At a quarter of the size of the Ilala the Lumani had two levels: the lower level for mainly cargo and some unlucky humans and the top level for mainly unlucky humans and some cargo. The fact that it is smaller than the Ilala has not yet dawned upon the Malawians who try to fit the same amount of cargo on Lumani than they would have on a boat 4 times the size. When Clayton and Matt scrambled down the side of the boat to see how far they were with loading, eyes that were almost unable to move looked back at them in between boxes and bags.
Let me just take a minute to explain the cargo on the Lumani… The big-ass bags and boxes that came on the Ilala filled with potatoes, cassava etc did not go back empty. No… they went back filled with small dried out fish. The exact same fish they dried in Cape Maclear – the ones that smelled so bad I wanted to gag just walking past it. Now we were surrounded by it. Millions of small fish forced into bags filled to the brim smelling like only dried out fish can.

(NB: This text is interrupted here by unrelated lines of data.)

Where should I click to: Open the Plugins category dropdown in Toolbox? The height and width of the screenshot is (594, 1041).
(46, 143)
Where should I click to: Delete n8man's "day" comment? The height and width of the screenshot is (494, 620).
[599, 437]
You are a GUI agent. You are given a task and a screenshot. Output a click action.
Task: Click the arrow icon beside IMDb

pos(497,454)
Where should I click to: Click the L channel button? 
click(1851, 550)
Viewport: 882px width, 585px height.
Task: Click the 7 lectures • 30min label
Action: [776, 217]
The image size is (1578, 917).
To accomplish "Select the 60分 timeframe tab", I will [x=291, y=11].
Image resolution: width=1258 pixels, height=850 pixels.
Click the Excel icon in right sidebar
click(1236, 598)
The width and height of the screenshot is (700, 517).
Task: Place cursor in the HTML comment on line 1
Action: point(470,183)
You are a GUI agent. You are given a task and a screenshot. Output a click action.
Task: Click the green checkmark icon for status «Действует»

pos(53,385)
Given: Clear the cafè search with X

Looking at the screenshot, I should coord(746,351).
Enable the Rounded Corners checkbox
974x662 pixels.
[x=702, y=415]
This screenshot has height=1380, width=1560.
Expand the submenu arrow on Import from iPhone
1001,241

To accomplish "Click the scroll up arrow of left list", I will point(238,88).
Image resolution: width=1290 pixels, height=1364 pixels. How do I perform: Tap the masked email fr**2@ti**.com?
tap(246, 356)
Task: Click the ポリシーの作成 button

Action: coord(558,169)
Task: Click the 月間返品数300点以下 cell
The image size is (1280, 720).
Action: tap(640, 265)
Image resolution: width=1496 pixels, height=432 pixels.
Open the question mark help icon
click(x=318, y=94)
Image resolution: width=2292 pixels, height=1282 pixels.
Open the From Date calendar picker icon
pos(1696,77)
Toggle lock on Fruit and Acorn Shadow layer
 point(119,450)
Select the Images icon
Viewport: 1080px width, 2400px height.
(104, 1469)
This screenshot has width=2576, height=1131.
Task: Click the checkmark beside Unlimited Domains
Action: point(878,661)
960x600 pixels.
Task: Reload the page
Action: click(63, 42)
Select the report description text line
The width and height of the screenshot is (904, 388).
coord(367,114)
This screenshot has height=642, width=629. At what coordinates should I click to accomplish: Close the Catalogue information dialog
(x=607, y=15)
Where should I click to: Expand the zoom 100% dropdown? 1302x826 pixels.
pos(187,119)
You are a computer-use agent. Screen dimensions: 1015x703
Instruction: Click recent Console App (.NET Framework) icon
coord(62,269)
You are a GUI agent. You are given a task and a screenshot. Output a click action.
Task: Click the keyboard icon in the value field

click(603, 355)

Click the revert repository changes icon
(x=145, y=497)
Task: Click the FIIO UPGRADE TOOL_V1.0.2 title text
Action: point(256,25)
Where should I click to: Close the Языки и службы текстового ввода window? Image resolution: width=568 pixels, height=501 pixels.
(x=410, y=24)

Getting on the Lumani can be summarised with these 3 points:
- Our little local boat that we took to get to the Lumani almost tipped over
- Clayton nearly lost a hand
- Matt pissed of the locals by stepping on their precious fish
Once we were settled in I prayed for a speedy trip while an old lady stood up and prayed for a safe passage. All heads were bowed in prayer and with a resounding AMEN! (which I hoped would also apply to my more selfish prayer) we set off for Chizumulu. I expected that some of the people would get off which would make it slightly more comfortable – we were already filled to the brim. Boy was I wrong.., for every one person that left 5 took their place and along with them came at least 10 bags or boxes of fish. At one stage we went to look if they were taking boxes and bags out at the other side because there was just no way that they could fit more into that boat. They weren’t and surprisingly they did.
During our wait at Chizumulu some ladies from the island came on board, selling samosas, mangwenya, cold drinks, lollipops and popcorn. The lollipops came in handy as an air-refresher for Matt (he was sitting on a bag of fish) who was sticking the lollipop to his nose every couple of minutes.
We eventually left Chizumulu for Nkhata bay but 6 hours later we could still see the island while the mainland was nowhere in sight. It was always there when you looked back, like a nightmare that would not go away, reminding you that this ordeal is far from over. Only after another 2 hours the island could not be seen but its silhouette was at that point permanently etched into my mind.
After 12 hours on the water we safely reached Nkhata bay (at least one of the morning prayers were answered!). Once we were off the boat and looked back at it we understood just why the locals pray before they set off. As we silently watched the chaos on the boat we realized just how lucky we were to survive.
[A couple of days later the Lumani sailed back to Likomo through a cloud of black smoke coming from the engine. They had to turn around twice to take some cargo off (we could hear the shouting and fighting from where we were watching across the bay at Mayoka).]